I hate this vote but YTA – you’re an adult and should’ve had backups in place and kept track of your own stuff. They’re jerks (ESH), too, btw.

Life lessons are hard and I’m sorry you’re in a bind. You’ll find a way through it and be better for it, I’m sure! Good luck to you.

Barrel-Of-Tigers

NTA

I’m guessing you’re in an art-Art discipline (as in drawing, not history), so your work is important as part of a portfolio? That’s a big thing to lose. I can completely understand being mad.

Can you contact your university/college and get a copy of your submissions?

GreyAsh

ESH? Yeah your parents suck for insisting and losing it but they didn’t lose it all two days before your deadline. You had ample time to go and look yourself, you decided not to. It’s kind of on you as well.
ryan_503

ESH- yeah they insisted you keep it there but at the end of the day, it’s your stuff. You should at the very least know where it is. It’s time to pull up the big boy(or girl) pants and act like a grown up.
SirDrystan

NTA – so your parents expect you not to get mad at them for sabotaging your career? this sounds super manipulative and i somehow suspect a histoty of similar incidents.
Financial_Story

NTA

They lied about it being a safe place to store your stuff and now are trying to flip their failure to follow through as you being the bad guy. Assholes.

Koreyrobin

YTA you’re a friggin adult that means sometimes you have to take responsibility for your own shit and stop blaming others (your parents in this case).
Skyninjataco

NTA. They INSISTED that you leave it there and you rightfully assumed that they wouldn’t throw away or lose anything since they told you to leave it.
SlobBarker

What even is the question here? Are you the asshole for what? Your parents lost your things and they’re being defensive.

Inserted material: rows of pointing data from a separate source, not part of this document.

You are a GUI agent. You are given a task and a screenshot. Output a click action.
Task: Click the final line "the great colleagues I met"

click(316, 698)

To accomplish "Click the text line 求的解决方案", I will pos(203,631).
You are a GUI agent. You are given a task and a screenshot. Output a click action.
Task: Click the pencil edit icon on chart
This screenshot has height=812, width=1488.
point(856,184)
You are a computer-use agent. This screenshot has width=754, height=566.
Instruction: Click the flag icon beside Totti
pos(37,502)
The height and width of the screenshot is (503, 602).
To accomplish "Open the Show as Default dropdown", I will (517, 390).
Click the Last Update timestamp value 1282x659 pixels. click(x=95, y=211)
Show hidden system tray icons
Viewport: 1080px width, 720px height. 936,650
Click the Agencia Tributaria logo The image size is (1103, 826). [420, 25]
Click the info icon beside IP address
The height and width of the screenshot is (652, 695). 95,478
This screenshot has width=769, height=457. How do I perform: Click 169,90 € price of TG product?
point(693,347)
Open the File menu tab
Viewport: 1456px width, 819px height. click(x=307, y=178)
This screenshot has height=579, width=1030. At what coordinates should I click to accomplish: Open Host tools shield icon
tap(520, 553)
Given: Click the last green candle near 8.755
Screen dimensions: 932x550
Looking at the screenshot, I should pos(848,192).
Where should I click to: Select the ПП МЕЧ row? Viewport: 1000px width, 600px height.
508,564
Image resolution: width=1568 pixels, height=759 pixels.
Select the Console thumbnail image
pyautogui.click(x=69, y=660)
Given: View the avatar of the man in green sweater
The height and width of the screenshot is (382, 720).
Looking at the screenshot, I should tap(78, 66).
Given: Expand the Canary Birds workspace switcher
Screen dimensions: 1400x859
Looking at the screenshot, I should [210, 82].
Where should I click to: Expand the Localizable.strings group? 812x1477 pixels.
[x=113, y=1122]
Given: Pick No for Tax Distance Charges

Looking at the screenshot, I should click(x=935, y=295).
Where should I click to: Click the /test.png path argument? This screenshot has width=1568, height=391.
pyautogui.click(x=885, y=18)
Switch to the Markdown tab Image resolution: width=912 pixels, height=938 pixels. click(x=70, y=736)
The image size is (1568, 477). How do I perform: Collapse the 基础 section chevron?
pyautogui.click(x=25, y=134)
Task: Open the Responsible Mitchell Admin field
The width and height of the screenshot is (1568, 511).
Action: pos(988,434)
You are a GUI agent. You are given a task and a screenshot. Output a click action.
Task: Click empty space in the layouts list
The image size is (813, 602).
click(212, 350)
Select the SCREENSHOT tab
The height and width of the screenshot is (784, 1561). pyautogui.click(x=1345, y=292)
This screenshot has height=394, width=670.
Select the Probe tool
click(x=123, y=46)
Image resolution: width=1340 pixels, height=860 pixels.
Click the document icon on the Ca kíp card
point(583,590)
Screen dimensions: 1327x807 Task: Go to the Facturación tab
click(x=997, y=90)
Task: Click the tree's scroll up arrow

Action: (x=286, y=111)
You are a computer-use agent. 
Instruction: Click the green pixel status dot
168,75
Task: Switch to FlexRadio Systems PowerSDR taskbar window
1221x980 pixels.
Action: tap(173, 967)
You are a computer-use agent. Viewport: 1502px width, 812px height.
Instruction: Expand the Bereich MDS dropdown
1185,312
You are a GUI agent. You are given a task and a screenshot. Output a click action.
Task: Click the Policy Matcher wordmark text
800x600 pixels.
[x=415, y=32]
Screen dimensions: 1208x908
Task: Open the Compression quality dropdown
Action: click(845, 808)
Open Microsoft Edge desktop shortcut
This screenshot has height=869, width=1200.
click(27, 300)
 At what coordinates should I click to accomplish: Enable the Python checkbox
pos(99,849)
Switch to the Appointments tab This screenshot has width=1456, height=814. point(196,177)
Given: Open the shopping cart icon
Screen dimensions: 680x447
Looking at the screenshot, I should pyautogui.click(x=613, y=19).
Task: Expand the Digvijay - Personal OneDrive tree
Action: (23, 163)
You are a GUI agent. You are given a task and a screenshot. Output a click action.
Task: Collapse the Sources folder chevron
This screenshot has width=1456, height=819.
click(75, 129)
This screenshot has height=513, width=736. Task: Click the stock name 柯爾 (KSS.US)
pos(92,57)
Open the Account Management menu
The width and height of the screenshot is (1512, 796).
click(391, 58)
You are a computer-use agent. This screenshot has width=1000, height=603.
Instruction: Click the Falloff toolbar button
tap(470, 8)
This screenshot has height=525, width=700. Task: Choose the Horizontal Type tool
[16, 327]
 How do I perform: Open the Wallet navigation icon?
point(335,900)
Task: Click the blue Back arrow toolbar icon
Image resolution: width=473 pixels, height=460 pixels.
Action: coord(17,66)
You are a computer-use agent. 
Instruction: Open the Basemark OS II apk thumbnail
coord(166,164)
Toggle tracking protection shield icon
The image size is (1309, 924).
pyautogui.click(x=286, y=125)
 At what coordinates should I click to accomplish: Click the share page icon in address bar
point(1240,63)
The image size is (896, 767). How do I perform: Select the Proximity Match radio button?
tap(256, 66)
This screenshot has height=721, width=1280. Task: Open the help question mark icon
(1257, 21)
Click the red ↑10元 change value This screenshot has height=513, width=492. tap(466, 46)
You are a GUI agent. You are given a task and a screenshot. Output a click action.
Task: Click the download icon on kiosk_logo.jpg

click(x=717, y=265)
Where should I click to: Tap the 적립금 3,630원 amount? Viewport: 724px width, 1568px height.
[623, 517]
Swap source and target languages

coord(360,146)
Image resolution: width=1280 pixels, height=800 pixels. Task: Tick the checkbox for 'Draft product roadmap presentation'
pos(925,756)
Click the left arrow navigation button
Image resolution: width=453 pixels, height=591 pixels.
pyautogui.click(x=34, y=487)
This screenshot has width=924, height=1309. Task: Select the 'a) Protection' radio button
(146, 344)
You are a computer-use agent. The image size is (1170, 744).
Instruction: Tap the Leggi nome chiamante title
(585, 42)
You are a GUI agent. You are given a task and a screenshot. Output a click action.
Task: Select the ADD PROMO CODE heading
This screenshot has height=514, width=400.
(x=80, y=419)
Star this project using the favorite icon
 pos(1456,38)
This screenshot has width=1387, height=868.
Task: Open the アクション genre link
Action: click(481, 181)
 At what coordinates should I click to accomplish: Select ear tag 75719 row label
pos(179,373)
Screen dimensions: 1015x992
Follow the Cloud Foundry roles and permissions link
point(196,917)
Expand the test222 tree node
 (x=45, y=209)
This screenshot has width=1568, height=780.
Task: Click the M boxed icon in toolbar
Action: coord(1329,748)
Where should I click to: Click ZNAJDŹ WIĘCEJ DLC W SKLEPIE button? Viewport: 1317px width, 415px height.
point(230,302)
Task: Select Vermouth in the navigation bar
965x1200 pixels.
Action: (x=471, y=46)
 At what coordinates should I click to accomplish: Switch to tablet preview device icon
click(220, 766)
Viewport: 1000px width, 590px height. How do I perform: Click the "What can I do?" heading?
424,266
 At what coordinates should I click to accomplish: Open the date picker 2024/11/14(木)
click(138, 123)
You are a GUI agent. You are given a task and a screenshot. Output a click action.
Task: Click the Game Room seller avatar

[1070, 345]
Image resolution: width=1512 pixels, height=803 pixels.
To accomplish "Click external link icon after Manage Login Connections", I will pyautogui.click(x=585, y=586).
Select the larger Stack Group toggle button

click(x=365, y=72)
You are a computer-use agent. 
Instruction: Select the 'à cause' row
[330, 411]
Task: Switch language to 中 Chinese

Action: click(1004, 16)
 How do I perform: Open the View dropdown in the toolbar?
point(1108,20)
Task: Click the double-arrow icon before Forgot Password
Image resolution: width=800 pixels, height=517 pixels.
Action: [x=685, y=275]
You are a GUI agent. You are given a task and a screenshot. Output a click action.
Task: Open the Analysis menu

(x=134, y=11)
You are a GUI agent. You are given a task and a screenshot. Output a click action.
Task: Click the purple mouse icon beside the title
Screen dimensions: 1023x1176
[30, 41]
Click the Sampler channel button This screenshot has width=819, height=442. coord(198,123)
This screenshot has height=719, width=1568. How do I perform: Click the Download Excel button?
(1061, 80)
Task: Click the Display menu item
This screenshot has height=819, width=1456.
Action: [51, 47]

Why is this a post?
JackNotName

NTA Your parents need to own up to their bullshit, otherwise, you’ll never really be able to trust them with anything important again.

Conclusion

The original poster (OP) is facing a severe setback due to their parents losing crucial university materials necessary for a master’s application. The central conflict is the OP’s dependence on their parents for stored items versus the parents’ failure to safeguard or locate these items, leading to heightened stress just before a deadline. The OP is experiencing distress and uncertainty about whether their frustration is justified given the circumstances created by the parents’ actions.

Given that the parents failed to secure irreplaceable physical academic materials despite being asked well in advance, should the OP prioritize demanding an apology and accountability, or is the immediate focus solely on mitigating the application damage, even if it means accepting the parents’ dismissal of responsibility?